TASK TO COMPLETE: Begin at the first line of the data and copy each line through the one containing "Auctions (492, 736)", that line included, with no pictures.

EXCERPTED RECORDS:
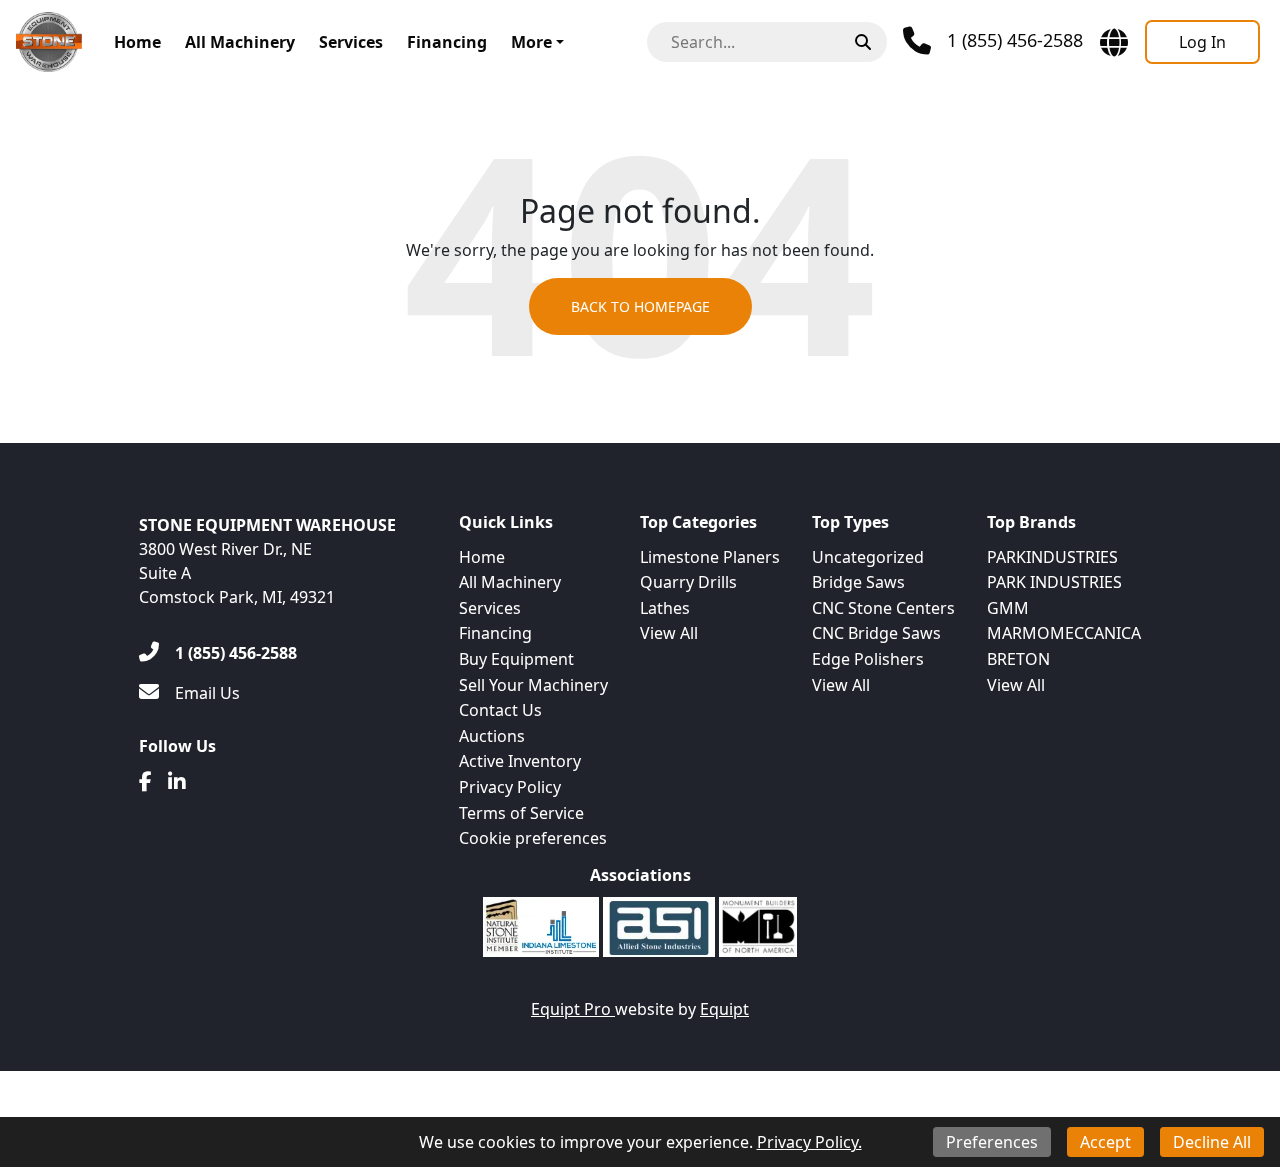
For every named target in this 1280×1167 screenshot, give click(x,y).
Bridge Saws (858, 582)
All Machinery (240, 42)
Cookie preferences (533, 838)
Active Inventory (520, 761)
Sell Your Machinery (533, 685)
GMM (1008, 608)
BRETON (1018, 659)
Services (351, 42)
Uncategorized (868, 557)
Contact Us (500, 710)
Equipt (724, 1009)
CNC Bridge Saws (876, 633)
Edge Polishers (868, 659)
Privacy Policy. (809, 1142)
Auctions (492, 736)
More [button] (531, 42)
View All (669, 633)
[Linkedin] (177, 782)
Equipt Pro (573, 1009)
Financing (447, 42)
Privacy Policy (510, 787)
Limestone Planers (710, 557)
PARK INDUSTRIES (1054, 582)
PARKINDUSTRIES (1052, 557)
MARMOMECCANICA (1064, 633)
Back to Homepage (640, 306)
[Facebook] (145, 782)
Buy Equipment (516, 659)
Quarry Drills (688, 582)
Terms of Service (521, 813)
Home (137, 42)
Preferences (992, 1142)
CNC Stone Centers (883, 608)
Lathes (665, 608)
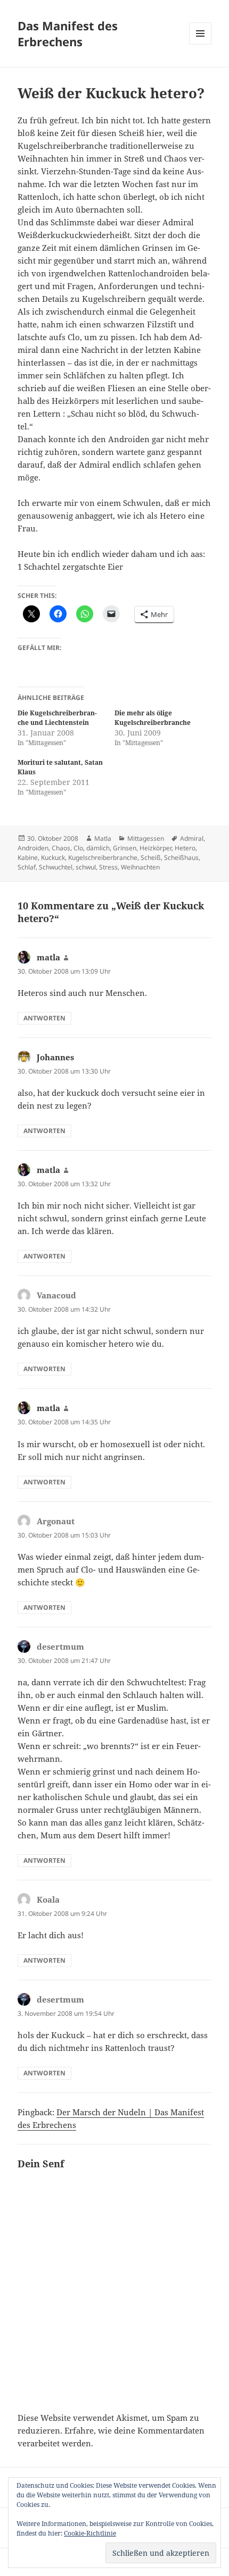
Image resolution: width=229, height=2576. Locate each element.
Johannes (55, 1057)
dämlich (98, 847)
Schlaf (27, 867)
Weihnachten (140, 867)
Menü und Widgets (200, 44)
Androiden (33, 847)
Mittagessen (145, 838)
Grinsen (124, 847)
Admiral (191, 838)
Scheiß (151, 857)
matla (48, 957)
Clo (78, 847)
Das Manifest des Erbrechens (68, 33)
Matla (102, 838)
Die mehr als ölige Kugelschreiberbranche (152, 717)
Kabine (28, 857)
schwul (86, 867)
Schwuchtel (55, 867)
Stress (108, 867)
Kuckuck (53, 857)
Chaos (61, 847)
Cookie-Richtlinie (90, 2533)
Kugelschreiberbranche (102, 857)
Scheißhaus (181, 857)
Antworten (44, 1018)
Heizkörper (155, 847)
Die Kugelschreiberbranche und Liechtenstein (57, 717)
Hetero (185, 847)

ANSWER FOR THE TASK:
For every named target in this 1280×1167 screenshot, give click(x,y).
Bridge Saws (858, 582)
All Machinery (240, 42)
Cookie preferences (533, 838)
Active Inventory (520, 761)
Sell Your Machinery (533, 685)
GMM (1008, 608)
BRETON (1018, 659)
Services (351, 42)
Uncategorized (868, 557)
Contact Us (500, 710)
Equipt (724, 1009)
CNC Bridge Saws (876, 633)
Edge Polishers (868, 659)
Privacy Policy. (809, 1142)
Auctions (492, 736)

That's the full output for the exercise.